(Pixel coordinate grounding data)
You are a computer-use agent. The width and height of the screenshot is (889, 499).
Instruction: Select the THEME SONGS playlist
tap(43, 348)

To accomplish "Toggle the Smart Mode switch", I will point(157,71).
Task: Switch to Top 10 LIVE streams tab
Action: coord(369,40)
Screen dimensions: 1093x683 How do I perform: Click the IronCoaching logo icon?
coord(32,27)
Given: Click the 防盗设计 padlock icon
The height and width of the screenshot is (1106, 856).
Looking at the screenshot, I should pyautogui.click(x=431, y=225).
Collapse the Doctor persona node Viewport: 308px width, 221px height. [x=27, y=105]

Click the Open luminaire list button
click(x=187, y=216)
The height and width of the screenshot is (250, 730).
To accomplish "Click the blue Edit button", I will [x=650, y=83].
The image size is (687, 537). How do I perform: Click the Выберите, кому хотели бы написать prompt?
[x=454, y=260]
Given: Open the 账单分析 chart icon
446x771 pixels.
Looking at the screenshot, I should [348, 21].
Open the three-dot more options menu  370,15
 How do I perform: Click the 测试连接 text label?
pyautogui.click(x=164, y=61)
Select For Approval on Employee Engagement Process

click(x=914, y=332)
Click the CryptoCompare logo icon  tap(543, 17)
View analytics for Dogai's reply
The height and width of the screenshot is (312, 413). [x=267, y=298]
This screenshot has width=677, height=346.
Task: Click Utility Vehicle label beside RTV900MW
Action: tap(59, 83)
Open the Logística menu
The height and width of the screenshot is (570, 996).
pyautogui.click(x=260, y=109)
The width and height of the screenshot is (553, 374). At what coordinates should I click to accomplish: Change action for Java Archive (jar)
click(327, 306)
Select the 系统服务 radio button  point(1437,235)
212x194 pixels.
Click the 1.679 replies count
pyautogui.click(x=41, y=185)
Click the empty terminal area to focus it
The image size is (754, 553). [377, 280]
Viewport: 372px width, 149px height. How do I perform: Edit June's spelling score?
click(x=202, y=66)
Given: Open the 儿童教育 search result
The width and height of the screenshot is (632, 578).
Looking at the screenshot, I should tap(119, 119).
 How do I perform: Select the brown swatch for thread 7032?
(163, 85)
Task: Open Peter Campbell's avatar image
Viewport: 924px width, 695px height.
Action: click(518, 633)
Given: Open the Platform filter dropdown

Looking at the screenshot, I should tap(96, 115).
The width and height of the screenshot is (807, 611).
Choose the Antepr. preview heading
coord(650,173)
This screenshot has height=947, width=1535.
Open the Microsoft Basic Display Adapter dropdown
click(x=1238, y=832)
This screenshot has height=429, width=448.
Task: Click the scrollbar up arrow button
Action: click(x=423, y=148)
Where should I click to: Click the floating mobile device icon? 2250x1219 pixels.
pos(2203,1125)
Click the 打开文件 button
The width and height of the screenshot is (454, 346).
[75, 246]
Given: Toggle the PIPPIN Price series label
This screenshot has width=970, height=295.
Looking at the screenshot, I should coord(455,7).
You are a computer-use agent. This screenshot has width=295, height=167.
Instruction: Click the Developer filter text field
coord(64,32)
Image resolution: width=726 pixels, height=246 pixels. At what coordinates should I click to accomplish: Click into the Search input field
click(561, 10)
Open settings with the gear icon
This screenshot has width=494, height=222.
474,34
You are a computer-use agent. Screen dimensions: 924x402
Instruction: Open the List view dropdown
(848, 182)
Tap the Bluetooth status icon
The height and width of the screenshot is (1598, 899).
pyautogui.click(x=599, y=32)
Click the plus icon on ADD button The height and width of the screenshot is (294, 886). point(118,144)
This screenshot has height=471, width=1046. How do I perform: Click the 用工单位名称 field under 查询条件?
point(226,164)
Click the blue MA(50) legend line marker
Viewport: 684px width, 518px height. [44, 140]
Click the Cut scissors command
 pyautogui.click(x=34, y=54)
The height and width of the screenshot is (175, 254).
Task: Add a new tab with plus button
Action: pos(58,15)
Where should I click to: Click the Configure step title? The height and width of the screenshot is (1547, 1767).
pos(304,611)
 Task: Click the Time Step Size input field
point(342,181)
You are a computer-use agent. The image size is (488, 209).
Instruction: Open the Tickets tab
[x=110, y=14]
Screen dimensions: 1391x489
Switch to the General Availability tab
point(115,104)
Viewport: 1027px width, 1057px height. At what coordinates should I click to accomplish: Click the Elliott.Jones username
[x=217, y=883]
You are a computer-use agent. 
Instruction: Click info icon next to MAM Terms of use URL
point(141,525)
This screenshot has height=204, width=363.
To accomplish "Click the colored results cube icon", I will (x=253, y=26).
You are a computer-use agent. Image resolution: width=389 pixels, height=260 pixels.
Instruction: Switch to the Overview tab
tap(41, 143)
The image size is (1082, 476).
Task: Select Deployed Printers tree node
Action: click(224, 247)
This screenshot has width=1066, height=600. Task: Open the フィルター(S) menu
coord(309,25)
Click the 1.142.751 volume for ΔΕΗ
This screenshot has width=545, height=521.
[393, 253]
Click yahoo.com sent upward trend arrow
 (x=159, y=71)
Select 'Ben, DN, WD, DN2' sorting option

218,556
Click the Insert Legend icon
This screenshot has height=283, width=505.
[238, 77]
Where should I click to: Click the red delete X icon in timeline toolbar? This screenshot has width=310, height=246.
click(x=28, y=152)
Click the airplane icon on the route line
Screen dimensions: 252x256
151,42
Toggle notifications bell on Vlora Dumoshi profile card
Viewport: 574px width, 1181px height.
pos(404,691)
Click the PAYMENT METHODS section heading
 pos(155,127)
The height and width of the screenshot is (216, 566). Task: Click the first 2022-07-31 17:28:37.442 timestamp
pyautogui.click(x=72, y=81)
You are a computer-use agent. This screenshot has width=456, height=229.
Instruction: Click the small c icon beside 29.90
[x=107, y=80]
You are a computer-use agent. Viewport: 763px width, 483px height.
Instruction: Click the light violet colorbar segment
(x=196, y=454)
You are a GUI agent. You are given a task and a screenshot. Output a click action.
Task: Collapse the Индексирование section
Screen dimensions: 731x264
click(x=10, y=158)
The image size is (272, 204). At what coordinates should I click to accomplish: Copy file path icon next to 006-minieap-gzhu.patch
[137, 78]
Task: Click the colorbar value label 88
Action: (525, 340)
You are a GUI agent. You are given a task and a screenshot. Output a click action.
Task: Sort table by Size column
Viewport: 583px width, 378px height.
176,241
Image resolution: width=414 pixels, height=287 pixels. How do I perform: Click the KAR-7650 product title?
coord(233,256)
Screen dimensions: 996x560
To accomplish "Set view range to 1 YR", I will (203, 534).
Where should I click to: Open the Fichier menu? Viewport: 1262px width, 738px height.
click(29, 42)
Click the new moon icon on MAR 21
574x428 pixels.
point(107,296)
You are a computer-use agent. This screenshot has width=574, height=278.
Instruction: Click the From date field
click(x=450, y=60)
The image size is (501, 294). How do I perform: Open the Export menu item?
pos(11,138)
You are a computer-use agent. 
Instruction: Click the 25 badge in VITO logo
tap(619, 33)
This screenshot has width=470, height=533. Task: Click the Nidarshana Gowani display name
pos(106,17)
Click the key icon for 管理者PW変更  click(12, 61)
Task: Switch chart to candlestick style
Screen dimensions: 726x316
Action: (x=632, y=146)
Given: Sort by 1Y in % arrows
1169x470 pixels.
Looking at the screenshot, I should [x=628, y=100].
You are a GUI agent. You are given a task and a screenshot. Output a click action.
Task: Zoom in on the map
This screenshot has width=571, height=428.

**Try it:** Scan the records above for the string "computer", then report every line that contains it.

**Answer for this exercise:**
You are a computer-use agent. The width and height of the screenshot is (889, 499).
You are a computer-use agent. This screenshot has width=295, height=167.
You are a computer-use agent. Screen dimensions: 924x402
You are a computer-use agent. The image size is (488, 209).
You are a computer-use agent. 
You are a computer-use agent. Image resolution: width=389 pixels, height=260 pixels.
You are a computer-use agent. This screenshot has width=456, height=229.
You are a computer-use agent. Viewport: 763px width, 483px height.
You are a computer-use agent. This screenshot has width=574, height=278.
You are a computer-use agent. 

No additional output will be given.